Absolute vs. Relative Difference in Survival Time - Is this possible? So there's a fairly well characterized difference between relative risk and absolute risk for conventional cohort studies, and for many questions, the absolute risk is arguably more appropriate.
Is there an analogous way to measure absolute difference for accelerated failure time models? I suspect there isn't, because these models assume proportional survival times, so the relative measure will be constant, but the absolute measure will vary over time, but I wanted to make sure before I abandoned this line of reasoning.
Would it be possible to do it at a fixed point in time, say the median - and do you think this would be of any value?
 A: As you said the PH assumption prevents evaluating an absolute measure of difference in survival.
If you are interested a method to evaluate adjusted differences in survival percentiles, such as the median, has been recently developed and proposed. I'm reporting below a couple of references. Do not hesitate to contact me if you need further information.
Bottai M, Zhang J. Laplace regression with censored data. Biom J. Aug 2010;52(4):487-503.
Orsini N, Wolk A, Bottai M. Evaluating percentiles of survival. Epidemiology. Sep 2012;23(5):770-771.
A: Risk ratios and risk differences are two different measures of association for time-to-event outcomes as observed in cohort studies. Risk ratios are the most commonly presented type of outcome because they are easily estimated from Poisson, logistic, or Cox proportional hazards models. Risk differences, or the difference in absolute risk, while less common, boasts several advantages over the risk ratio in terms of interpretability. For instance, if a 50 year old non-smoking woman's 10 year CVD death risk is 1 (10 events per 1,000 person years) whereas a counterfactually matched 50 year old smoking woman has a 10 year CVD death risk of 2% (20 events per 1,000 person years) the risk difference is 1% but the risk ratio or relative risk is 2 or 100%; people often conflate percentages in this case as a fraction of events to person years $\times 100$ (absolute risk difference) or as a proportional difference (RR1/RR2: unitless).

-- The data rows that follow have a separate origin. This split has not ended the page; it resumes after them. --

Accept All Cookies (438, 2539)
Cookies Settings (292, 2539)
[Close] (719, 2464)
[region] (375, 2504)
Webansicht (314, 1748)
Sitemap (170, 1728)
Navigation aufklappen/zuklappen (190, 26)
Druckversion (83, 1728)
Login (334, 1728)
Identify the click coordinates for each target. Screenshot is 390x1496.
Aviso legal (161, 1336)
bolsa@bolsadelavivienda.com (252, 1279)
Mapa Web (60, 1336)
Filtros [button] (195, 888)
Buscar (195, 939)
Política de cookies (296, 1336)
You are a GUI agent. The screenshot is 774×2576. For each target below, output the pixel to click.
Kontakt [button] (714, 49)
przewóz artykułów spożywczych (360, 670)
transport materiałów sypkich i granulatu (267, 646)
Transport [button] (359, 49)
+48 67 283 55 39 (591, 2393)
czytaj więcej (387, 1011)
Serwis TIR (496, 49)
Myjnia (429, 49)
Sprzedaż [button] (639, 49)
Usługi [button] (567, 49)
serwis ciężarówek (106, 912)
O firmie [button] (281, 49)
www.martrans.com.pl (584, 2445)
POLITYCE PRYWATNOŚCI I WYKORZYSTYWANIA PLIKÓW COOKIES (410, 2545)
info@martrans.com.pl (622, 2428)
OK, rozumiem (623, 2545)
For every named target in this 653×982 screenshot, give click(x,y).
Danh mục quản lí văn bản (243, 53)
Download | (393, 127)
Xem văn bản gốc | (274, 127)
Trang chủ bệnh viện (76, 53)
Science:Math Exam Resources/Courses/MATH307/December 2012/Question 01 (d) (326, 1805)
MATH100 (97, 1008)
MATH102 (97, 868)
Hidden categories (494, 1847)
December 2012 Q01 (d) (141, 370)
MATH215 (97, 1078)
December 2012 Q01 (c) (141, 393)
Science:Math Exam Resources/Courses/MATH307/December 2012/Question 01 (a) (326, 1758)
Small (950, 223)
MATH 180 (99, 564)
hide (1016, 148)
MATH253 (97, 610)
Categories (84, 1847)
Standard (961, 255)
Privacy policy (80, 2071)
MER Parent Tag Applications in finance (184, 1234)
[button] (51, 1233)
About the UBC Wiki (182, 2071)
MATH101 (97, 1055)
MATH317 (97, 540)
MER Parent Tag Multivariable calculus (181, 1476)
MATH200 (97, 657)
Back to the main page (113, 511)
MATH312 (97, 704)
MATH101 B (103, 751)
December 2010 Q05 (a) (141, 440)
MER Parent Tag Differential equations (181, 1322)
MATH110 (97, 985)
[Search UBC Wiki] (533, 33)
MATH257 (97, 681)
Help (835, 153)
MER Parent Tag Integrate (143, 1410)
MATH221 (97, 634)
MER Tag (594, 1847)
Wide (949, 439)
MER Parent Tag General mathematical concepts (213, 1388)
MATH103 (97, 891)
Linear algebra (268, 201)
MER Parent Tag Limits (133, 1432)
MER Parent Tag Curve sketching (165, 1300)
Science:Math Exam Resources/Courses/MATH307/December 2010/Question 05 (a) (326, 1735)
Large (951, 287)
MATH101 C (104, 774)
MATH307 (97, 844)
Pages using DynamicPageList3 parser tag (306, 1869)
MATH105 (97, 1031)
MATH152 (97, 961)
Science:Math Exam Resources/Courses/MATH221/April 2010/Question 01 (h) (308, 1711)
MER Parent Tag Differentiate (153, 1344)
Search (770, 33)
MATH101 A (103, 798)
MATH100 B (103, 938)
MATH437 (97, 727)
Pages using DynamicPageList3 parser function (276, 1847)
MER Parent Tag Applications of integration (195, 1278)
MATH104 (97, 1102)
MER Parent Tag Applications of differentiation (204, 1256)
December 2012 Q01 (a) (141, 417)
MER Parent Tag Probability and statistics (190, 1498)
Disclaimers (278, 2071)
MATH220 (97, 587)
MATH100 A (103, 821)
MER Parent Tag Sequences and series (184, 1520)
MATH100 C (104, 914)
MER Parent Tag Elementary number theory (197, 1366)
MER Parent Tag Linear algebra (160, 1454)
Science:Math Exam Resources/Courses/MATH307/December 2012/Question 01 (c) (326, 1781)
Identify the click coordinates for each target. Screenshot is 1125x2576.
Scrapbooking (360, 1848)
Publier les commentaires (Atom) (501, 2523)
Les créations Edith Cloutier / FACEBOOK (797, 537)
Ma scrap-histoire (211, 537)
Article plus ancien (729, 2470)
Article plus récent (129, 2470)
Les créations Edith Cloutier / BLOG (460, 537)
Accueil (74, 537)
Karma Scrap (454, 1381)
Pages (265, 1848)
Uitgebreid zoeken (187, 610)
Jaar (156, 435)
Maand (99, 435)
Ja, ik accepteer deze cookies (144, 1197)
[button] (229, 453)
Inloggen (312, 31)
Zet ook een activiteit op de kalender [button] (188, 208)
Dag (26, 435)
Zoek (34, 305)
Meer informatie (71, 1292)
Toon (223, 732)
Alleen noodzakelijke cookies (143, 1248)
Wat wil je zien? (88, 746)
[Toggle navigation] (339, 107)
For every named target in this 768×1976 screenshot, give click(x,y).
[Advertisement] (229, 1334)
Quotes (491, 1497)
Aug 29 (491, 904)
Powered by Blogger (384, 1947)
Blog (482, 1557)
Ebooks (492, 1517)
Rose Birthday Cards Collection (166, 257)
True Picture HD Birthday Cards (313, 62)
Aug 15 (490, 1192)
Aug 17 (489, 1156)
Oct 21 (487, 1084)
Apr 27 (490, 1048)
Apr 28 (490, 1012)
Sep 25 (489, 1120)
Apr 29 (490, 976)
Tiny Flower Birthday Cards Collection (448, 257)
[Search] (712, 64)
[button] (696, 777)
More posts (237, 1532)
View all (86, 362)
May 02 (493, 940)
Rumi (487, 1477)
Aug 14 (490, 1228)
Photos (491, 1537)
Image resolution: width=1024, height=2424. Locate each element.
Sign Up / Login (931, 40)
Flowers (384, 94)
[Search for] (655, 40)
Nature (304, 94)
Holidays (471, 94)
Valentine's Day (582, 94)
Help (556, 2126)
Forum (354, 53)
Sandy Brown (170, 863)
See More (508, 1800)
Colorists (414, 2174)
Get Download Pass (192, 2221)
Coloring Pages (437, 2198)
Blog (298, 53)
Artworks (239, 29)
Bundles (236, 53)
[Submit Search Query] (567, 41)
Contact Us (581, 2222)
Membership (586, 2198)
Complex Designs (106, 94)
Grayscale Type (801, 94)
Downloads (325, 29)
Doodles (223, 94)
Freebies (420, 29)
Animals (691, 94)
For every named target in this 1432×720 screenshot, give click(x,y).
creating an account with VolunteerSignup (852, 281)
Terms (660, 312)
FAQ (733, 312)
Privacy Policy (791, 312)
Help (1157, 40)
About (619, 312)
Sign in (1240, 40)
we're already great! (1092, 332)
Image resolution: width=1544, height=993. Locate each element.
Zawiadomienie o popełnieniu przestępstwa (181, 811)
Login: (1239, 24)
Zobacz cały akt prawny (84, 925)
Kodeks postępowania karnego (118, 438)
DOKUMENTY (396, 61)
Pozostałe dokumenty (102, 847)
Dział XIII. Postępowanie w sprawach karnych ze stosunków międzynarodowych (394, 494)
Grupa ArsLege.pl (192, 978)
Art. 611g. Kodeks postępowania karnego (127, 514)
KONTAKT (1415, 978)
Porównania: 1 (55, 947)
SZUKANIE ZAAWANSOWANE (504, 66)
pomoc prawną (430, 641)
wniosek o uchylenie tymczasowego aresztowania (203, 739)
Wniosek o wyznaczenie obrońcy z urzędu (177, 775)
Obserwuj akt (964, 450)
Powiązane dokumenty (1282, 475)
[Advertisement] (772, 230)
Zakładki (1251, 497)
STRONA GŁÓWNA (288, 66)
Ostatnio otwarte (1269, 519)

Absolute risk can definitely be measured even in the presence of censoring. With no censoring or competing risks, logistic regression using the identity link is an additive risk model; the coefficients measure absolute risk difference on the natural scale. Similarly, poisson GLMs with the identity link for the counts using the offset of person-years exposure lead to similar estimates of rate differences on the natural scale. For survival models with censoring, parametric models lead to predictions of risk which can be combined to predict risk differences. For instance, with exponential survival models, the log-rate leads to predicted survival curves at several survival times and the model has efficient CIs. Fully stratified Kaplan Meier curves also provide estimates of risk differences but the calculation of the CIs remains an area of research.
Lastly, survival curves and by extension risk differences can be obtained from Cox models using the smoothed estimates of the baseline hazard function with either the Breslow step estimator or the Schoenfeld residuals.